_FRAGMENTO PROPUESTO_.
::::::::::

En varias ocasiones usted me ha mostrado como el descubridor de mi padre novelista. Un párrafo emotivo de su artículo pone a luz la verdad. Como usted observa, mi gran admiración por mi padre se alimentaba por una inmensa ternura; sufría intensamente por la injusticia de que él era víctima. La admiración de usted fué una valoración pura, exenta de filiales ternuras, y fue usted el que tuvo el valor de publicar sus juicios y afrontar la responsabilidad que otros temieron fué usted y sólo usted.
Reintegrándome a aquellos pasados tiempos, he pensado con terror, [¿]qué hubiera ocurrido si usted y yo no nos hubiéramos encontrado y coincidido en nuestra común admiración? El valor de la obra de mi padre se hubiera impuesto a la larga, pero la fama le hubiera llegado, en sus últimos años, cuando la luz de la gloria no es ya capaz de iluminar las sombras que proyectó el fracaso.

::::::::::

_DATOS PROPORCIONADOS_.
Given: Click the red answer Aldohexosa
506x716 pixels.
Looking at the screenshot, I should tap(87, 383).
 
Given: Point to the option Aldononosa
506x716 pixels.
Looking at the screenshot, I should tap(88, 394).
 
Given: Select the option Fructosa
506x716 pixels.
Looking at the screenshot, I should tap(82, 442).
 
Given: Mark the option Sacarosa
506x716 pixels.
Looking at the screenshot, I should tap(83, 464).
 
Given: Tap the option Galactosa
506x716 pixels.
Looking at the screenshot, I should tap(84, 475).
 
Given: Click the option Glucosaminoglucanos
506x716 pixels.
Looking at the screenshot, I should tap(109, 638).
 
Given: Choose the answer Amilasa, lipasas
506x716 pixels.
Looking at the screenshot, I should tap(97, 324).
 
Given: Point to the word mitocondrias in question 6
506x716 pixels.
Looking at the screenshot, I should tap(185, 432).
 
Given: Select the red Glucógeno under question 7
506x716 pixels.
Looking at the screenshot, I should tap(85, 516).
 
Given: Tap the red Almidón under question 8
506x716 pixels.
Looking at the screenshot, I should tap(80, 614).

::::::::::

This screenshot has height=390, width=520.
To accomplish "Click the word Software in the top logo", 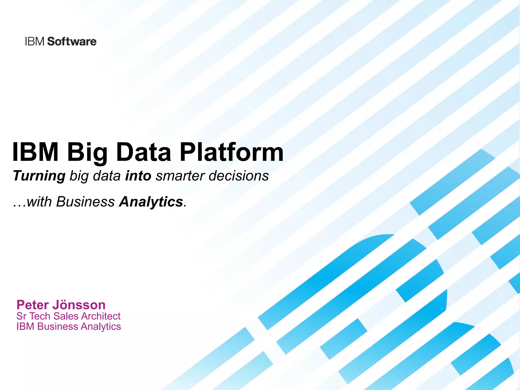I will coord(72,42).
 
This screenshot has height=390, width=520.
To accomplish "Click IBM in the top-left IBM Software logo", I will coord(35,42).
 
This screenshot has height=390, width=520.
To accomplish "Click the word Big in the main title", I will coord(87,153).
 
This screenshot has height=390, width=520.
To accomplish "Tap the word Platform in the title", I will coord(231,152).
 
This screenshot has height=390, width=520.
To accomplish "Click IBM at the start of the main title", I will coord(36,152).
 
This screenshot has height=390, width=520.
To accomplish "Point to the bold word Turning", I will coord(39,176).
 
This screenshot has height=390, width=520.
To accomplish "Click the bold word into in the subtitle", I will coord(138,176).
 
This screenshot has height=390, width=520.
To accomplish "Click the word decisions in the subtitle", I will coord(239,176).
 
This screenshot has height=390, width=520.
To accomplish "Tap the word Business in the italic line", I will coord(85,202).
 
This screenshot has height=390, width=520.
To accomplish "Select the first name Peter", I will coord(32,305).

::::::::::

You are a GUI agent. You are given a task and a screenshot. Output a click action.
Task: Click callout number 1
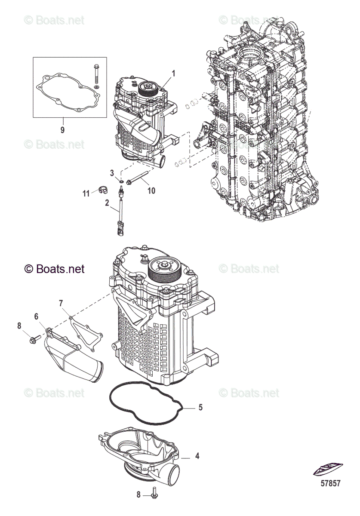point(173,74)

::::::::::

_TAREAS Y EJERCICIOS_.
(1) Indique si cada una de las siguientes afirmaciones concuerda con el fragmento y respalde su respuesta (sí o no) con las palabras exactas del fragmento que lo deciden:
(a) Quien escribe considera que la admiración de su interlocutor por el padre estuvo libre de ternura filial.
(b) Según el fragmento, sin aquel encuentro la obra del padre jamás habría sido valorada.
(c) Otras personas compartieron con el interlocutor la responsabilidad de publicar juicios sobre el padre.
(2) Transcriba sin alteraciones el pasaje del fragmento que comienza con "Reintegrándome a aquellos" y prosigue hasta "proyectó el fracaso.".

_RELACIÓN DE RESPUESTAS_.
(1)
(a) Sí: «La admiración de usted fué una valoración pura, exenta de filiales ternuras».
(b) No: «El valor de la obra de mi padre se hubiera impuesto a la larga».
(c) No: «afrontar la responsabilidad que otros temieron fué usted y sólo usted».

(2)
Reintegrándome a aquellos pasados tiempos, he pensado con terror, [¿]qué hubiera ocurrido si usted y yo no nos hubiéramos encontrado y coincidido en nuestra común admiración? El valor de la obra de mi padre se hubiera impuesto a la larga, pero la fama le hubiera llegado, en sus últimos años, cuando la luz de la gloria no es ya capaz de iluminar las sombras que proyectó el fracaso.